Brief:
Reproduce word for word everything in the questionnaire study passage below, from "In the quantitative" down to "(1-β) of 0.95.".

Excerpted passage:
-- START --

In the quantitative phase, we used the developed questionnaire from the qualitative part to collect the quantitative data. The questionnaire is a self-reported 100-item with a five-point Likert scale and six factors of causal conditions, central phenomenon, strategies, contextual conditions, intervening conditions, and outcomes (see Additional file 1: Appendix S1). Data collection in quantitative phase was conducted virtually through digital format of the questionnaire sent to the participants’ email addresses. We tested the findings acquired from the qualitative part using confirmatory factor analyses using SPSS v24 and Mplus v7.4 in a convenient sample consisting 516 participants. Sample size was calculated using GPower v188.8.131.52 with the effect size of 0.35 and power (1-β) of 0.95.
Development and content validity of the questionnaire
In the qualitative phase of the research, open, axial and selective coding were used. In open coding process, the data obtained from the interviews were carefully reviewed, the main and sub-themes were identified. A total of 1551 free code, 202 sub-codes, 73 main codes, and 21 dimensions were extracted. Table 3 shows the dimensions, sub-codes, and main codes extracted from the interviews.
In selective coding, the main variable or underlying process embedded in the data, how, its stages and consequences are plotted (Glaser & Strauss, 1967). Based on the obtained relationships, the concepts obtained from open and axial coding were linked to each other in the selective coding stage and were reflected as a model in science and technology parks according to Fig. 1. This figure displays the relationships between dimensions in the model and how the causal conditions was led to outcomes.
After developing the open innovation model, the initial items of the Open Innovation Questionnaire of Science and Technology Parks were written. The content validity of the questionnaire was examined by an expert panel. Content analysis was performed using content validity index (Waltz & Bausell, 1981) and 9 items were removed in this phase.

-- END --

Data:
-- START --

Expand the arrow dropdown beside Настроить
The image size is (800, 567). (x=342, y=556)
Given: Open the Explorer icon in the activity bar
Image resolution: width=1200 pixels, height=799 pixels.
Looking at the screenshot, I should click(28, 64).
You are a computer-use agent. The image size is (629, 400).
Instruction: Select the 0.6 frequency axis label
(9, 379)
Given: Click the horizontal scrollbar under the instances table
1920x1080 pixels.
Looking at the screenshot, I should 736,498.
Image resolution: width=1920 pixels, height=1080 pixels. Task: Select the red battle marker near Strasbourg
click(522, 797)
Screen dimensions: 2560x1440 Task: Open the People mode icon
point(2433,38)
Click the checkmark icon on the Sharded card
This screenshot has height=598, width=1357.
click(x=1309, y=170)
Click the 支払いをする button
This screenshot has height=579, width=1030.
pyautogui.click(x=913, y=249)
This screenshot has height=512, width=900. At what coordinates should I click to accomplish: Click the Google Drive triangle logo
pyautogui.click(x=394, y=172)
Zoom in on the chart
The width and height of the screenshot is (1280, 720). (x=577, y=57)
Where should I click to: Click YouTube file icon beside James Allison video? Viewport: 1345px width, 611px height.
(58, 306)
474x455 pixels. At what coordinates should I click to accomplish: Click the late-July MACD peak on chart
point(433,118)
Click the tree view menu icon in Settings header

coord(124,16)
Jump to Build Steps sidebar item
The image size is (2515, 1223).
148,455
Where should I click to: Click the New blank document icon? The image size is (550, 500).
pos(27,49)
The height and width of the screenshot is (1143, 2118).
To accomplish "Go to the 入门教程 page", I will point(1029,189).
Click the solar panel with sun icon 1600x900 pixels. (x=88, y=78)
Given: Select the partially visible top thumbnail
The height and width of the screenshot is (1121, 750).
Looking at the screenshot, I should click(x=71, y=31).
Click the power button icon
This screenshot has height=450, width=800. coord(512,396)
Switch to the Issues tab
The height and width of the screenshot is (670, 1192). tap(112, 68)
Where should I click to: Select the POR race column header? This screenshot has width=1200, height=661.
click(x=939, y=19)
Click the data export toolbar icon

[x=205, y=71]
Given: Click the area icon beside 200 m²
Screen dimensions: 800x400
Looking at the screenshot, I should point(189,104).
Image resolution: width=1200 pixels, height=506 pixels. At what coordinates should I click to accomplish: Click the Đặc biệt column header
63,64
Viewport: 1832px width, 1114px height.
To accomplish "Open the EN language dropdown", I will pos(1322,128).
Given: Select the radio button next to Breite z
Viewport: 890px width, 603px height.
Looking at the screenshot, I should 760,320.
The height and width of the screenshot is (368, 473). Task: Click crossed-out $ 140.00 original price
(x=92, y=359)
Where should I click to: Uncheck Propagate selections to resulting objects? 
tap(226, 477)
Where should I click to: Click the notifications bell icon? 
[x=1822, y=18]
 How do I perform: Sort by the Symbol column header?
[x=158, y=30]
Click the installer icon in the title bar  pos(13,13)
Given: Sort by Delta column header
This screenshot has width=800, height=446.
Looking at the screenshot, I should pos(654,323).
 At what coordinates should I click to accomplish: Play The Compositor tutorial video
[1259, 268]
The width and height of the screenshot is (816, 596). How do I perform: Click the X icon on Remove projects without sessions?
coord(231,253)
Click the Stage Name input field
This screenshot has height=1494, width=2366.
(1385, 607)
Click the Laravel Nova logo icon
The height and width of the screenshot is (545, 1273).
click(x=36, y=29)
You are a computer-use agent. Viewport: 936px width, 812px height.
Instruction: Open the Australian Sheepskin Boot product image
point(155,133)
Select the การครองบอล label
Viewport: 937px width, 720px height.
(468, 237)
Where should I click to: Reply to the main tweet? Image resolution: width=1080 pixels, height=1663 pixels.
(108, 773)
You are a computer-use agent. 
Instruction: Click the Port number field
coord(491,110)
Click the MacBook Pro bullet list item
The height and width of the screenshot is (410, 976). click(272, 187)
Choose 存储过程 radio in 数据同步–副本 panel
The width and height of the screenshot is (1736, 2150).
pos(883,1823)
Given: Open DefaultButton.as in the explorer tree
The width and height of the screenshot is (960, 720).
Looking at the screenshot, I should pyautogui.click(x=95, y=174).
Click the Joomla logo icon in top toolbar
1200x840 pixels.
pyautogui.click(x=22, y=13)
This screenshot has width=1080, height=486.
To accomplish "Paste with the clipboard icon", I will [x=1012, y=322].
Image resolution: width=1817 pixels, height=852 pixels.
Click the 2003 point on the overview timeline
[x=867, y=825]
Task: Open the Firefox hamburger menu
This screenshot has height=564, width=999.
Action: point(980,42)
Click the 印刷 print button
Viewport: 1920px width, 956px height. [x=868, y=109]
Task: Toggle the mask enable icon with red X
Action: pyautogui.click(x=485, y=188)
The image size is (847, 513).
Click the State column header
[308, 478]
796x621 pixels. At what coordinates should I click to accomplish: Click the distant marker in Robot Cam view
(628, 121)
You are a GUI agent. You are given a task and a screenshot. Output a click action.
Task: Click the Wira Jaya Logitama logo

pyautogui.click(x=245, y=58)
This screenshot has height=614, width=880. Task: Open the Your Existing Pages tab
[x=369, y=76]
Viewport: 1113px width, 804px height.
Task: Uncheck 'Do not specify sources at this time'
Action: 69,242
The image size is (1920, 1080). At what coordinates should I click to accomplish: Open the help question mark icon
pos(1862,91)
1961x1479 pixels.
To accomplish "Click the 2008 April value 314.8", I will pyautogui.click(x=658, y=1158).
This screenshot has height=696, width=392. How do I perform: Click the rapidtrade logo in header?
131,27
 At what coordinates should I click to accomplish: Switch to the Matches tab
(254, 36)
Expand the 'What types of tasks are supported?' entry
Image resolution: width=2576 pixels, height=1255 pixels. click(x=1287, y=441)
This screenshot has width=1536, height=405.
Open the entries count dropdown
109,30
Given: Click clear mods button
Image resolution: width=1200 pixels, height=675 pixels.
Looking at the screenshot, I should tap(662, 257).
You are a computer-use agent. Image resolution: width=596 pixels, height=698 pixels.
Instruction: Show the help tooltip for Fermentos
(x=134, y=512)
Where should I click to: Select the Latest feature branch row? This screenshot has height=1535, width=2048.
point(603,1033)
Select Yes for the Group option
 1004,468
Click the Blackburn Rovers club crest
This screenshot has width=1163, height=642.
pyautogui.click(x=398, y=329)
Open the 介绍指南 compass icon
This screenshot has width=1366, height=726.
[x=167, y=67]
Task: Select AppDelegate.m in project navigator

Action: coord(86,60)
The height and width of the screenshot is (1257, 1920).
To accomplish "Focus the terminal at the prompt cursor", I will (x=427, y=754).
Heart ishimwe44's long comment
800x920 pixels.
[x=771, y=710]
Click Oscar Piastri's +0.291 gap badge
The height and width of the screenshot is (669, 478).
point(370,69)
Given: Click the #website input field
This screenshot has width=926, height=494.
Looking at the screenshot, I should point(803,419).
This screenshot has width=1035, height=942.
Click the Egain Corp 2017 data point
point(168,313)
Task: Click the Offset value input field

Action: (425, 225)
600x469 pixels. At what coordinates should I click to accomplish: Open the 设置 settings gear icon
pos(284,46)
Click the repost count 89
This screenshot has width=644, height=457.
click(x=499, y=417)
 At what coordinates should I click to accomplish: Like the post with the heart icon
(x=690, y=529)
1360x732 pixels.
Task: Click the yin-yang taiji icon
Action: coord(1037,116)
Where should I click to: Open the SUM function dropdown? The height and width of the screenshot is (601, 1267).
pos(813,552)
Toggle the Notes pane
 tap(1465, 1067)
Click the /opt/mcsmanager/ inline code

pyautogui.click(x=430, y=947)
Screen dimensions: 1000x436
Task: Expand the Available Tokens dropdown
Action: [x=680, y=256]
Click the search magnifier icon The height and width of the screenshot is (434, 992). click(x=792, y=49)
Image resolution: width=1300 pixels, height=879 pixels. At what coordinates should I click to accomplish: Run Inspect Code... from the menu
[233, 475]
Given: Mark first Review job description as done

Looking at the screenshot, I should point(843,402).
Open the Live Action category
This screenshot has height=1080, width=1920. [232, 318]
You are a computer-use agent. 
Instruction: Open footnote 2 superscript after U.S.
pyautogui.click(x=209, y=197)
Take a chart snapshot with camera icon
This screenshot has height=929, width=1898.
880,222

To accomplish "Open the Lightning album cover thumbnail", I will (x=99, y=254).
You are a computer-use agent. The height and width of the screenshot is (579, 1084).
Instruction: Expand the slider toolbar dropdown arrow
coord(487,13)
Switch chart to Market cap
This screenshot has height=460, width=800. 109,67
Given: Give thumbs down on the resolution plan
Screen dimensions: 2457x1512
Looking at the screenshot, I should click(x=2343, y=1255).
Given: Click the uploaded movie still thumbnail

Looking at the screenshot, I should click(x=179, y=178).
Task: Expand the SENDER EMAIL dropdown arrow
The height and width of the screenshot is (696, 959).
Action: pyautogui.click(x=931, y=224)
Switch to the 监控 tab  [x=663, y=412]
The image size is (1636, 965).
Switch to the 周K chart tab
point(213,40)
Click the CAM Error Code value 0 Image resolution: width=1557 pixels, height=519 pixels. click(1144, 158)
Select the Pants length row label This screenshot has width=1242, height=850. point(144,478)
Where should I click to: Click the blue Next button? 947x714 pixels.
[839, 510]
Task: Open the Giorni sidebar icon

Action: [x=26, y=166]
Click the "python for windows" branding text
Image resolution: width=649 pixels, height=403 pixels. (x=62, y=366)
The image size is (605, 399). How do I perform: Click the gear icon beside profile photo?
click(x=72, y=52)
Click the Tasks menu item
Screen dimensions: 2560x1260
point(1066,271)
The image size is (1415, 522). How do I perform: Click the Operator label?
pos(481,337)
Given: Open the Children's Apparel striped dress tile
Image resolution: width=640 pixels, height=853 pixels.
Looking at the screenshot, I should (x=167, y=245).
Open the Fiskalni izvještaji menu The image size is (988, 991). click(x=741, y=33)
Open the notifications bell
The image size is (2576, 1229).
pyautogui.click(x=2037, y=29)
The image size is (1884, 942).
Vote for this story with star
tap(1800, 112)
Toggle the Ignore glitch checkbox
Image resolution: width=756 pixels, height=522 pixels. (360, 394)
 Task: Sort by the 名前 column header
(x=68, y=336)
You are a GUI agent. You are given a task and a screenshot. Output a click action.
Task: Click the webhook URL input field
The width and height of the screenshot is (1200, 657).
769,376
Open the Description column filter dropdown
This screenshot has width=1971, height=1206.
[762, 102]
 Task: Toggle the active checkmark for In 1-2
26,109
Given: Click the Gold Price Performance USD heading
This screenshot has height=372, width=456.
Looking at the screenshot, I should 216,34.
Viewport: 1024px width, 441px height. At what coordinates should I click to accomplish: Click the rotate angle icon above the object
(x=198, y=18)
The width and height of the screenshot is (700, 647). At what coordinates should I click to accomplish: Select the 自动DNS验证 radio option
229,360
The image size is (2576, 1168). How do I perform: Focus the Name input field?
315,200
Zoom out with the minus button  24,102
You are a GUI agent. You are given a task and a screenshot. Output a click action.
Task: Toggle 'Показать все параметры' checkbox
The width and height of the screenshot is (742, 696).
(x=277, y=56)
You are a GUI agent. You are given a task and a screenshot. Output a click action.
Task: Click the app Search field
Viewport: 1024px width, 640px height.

-- END --

Solution to this exercise:
In the quantitative phase, we used the developed questionnaire from the qualitative part to collect the quantitative data. The questionnaire is a self-reported 100-item with a five-point Likert scale and six factors of causal conditions, central phenomenon, strategies, contextual conditions, intervening conditions, and outcomes (see Additional file 1: Appendix S1). Data collection in quantitative phase was conducted virtually through digital format of the questionnaire sent to the participants’ email addresses. We tested the findings acquired from the qualitative part using confirmatory factor analyses using SPSS v24 and Mplus v7.4 in a convenient sample consisting 516 participants. Sample size was calculated using GPower v188.8.131.52 with the effect size of 0.35 and power (1-β) of 0.95.